State v. Ratliff

2017 Ohio 2816
CourtOhio Court of Appeals
DecidedMay 12, 2017
DocketL-16-1187
StatusPublished
Cited by5 cases

This text of 2017 Ohio 2816 (State v. Ratliff) is published on Counsel Stack Legal Research, covering Ohio Court of Appeals primary law. Counsel Stack provides free access to over 12 million legal documents including statutes, case law, regulations, and constitutions.

Bluebook
State v. Ratliff, 2017 Ohio 2816 (Ohio Ct. App. 2017).

Opinion

[Cite as State v. Ratliff, 2017-Ohio-2816.]

IN THE COURT OF APPEALS OF OHIO SIXTH APPELLATE DISTRICT LUCAS COUNTY

State of Ohio Court of Appeals No. L-16-1187

Appellee Trial Court No. CR0201601694

v.

Nicholas Lee Ratliff DECISION AND JUDGMENT

Appellant Decided: May 12, 2017

*****

Julia R. Bates, Lucas County Prosecuting Attorney, and Brenda J. Majdalani, Assistant Prosecuting Attorney, for appellee.

Laurel A. Kendall, for appellant.

MAYLE, J.

{¶ 1} Defendant-appellant, Nicholas Lee Ratliff, appeals the July 26, 2016

judgment of the Lucas County Court of Common Pleas, convicting him of failure to

comply with an order of a police officer, possession of cocaine, possession of heroin, unauthorized use of a motor vehicle, grand theft of a firearm, and violation of postrelease

control. For the reasons that follow, we affirm the trial court judgment.

I. Background

{¶ 2} On April 4, 2016, Ratliff stole a firearm from the home of an acquaintance.

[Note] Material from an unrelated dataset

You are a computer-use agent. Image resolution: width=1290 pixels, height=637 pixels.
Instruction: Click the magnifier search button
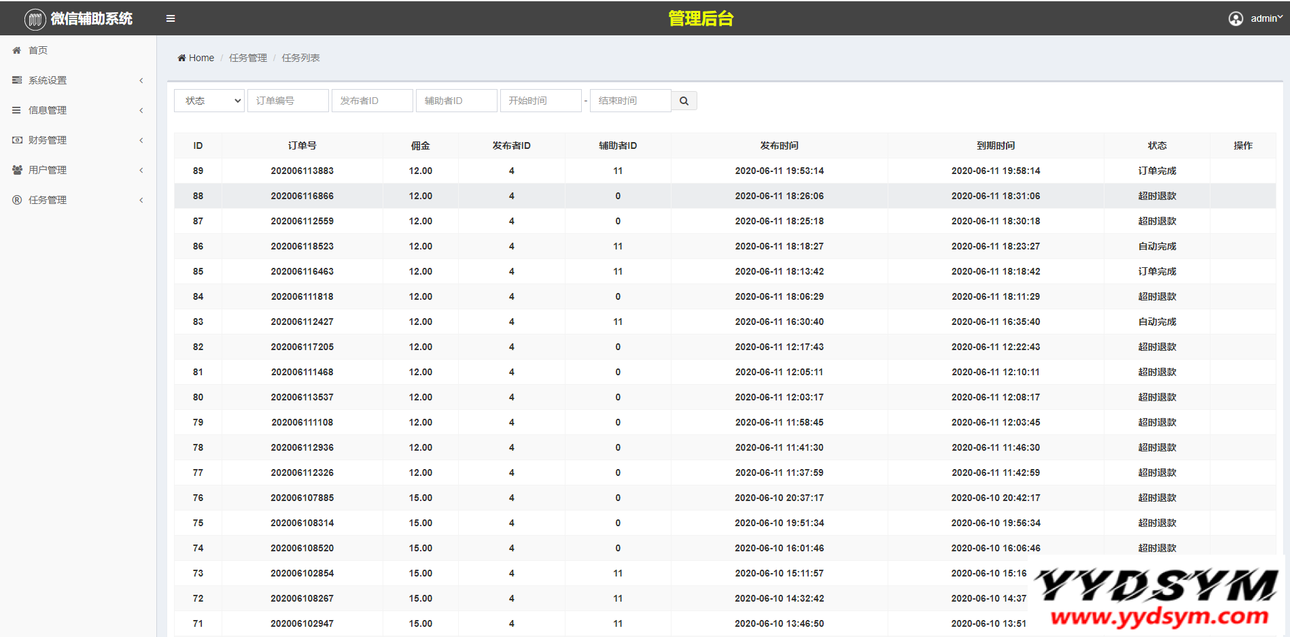coord(684,101)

The next day, he led Toledo police on a high-speed chase in a vehicle he stole from

another acquaintance. Either while being pursued or shortly after the chase ended, Ratliff

ingested cocaine and heroin. He was found to be in possession of over five grams of

cocaine and .07 grams of heroin.

{¶ 3} Ratliff was charged in two separate indictments. In Lucas County case No.

CR0201602040 (“CR16-2040”), he was charged with grand theft of a firearm, a violation

of R.C. 2913.02(A)(1) and (B)(4), a third-degree felony. In Lucas County case No.

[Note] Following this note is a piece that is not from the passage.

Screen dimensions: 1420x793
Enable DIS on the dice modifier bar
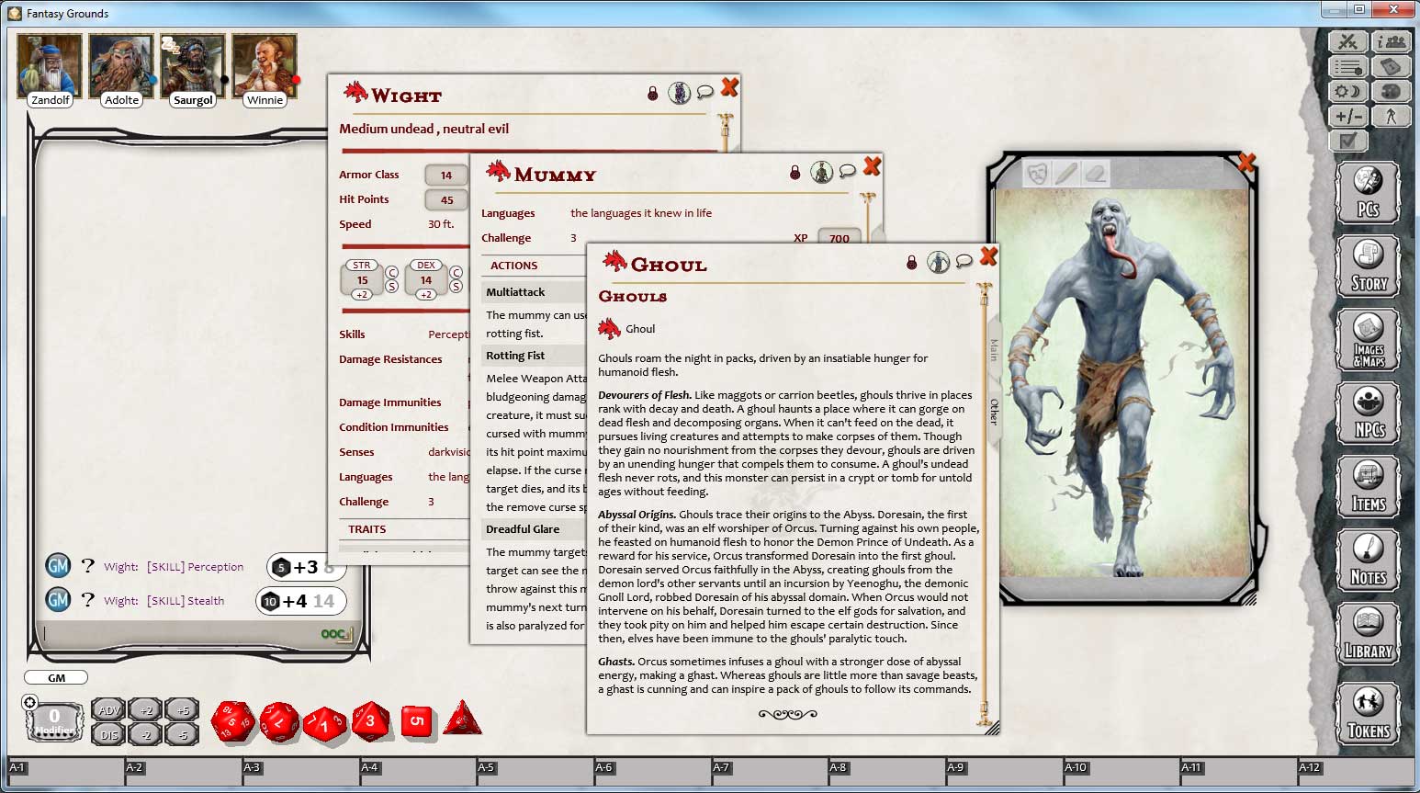pos(109,734)
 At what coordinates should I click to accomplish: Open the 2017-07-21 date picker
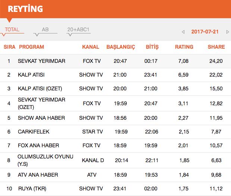pos(205,32)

CR0201601694 (“CR16-1694”), he was charged with burglary, a violation of R.C.

2911.12(A)(2) and (D), a second-degree felony (Count 1); grand theft of a motor vehicle,

a violation of R.C. 2913.02(A)(1) and (B)(5), a fourth-degree felony (Count 2); failure to

comply with the order of a police officer, a violation of R.C. 2921.331(B) and

(C)(5)(a)(i), a third-degree felony (Count 3); tampering with evidence, a violation of R.C.

2921.12(A)(1) and (B), a third-degree felony (Count 4); possession of cocaine, a

violation of R.C. 2925.11(A) and (C)(4)(b), a fourth-degree felony (Count 5); and

possession of heroin, a violation of R.C. 2925.11(A) and (C)(6)(a), a fifth-degree felony

(Count 6). He was later charged by information with unauthorized use of a vehicle, a

violation of R.C. 2913.03(A) and (D)(2), a first-degree misdemeanor (Count 7).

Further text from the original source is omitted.